Oris Big Crown, With New In-House Calibre 473

It’s a rare thing when a Swiss brand launches a new Calibre of movement. Mostly the entire Swiss watch industry tends to update and tweak their movements, which largely resemble the same mechanical and auto movements – as regards the fundamental engineering – from say 25 or even 55 years ago.

There is a good reason for this approach; one, it keeps R&D costs down and secondly many would argue that a wristwatch movement doesn’t need to be reinvented. Those who have tried making movements that run on fancy liquids being pumped, or overly complex double tourbillons, often tend to sell very few examples of their ground breaking tech.

In short, the customer isn’t demanding that the wheel is reinvented. There’s always an Apple watch if you love new whizz bang tech just for the sake of it.

So a new mechanical movement isn’t huge news from Oris, but it is welcome, especially as it can last for 120 hours and has a handy power reserve gauge built-in.
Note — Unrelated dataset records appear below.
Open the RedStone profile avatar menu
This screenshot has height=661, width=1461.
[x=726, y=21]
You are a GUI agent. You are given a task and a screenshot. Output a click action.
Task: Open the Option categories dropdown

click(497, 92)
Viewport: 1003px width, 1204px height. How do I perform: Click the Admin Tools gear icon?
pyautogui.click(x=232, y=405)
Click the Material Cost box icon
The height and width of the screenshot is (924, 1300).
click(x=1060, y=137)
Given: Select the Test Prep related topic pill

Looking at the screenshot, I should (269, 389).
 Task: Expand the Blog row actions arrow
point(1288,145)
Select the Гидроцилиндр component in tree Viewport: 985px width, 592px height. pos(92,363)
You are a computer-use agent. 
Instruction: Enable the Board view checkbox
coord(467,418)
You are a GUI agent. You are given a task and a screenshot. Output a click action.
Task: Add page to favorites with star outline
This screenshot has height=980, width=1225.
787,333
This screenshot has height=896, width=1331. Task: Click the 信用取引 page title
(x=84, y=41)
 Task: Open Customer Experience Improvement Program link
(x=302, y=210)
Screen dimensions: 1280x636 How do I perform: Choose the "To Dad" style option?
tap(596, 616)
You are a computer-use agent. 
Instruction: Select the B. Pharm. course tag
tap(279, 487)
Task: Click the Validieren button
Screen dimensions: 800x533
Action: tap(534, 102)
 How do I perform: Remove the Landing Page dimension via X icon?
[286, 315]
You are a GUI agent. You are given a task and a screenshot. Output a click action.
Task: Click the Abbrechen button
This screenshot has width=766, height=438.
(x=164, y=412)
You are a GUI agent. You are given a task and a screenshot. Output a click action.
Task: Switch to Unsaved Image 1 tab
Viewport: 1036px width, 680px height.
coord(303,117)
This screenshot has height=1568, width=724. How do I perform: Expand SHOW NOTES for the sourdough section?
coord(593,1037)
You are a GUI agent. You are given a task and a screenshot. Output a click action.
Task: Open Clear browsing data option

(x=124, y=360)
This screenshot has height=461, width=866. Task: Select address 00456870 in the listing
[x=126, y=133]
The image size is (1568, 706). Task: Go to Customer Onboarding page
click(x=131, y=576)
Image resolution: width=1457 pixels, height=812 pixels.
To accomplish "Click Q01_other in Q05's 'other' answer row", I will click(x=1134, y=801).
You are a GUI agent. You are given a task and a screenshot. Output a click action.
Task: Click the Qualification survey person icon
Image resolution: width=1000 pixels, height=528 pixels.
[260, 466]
Useful touch.

It also has moderately attractive jewels, which you can view alongside the power gauge via the see-thru caseback. Fine, but some blue screws or fine finishing on the plate might have been carried out too.  The dial is kinda old school, little bit railway watch, with a sub-dial and a red date hand.

This is a £3700 wristwatch after all, customers deserve to feel like they have invested in something special. Consider how stunning a Christopher Ward Bel Canto in purple is at £2995 for example. Yes, it uses a stock Sellita movement, but the dial is a work of art, a real conversation piece. Then there’s the chiming mechanism. This is what I mean about the Swiss saving on R&D yet still charging premium prices.

It isn’t good enough and really the Cal 473 Big Crown should retail at £2700 not another grand on top, even with a ten year guarantee.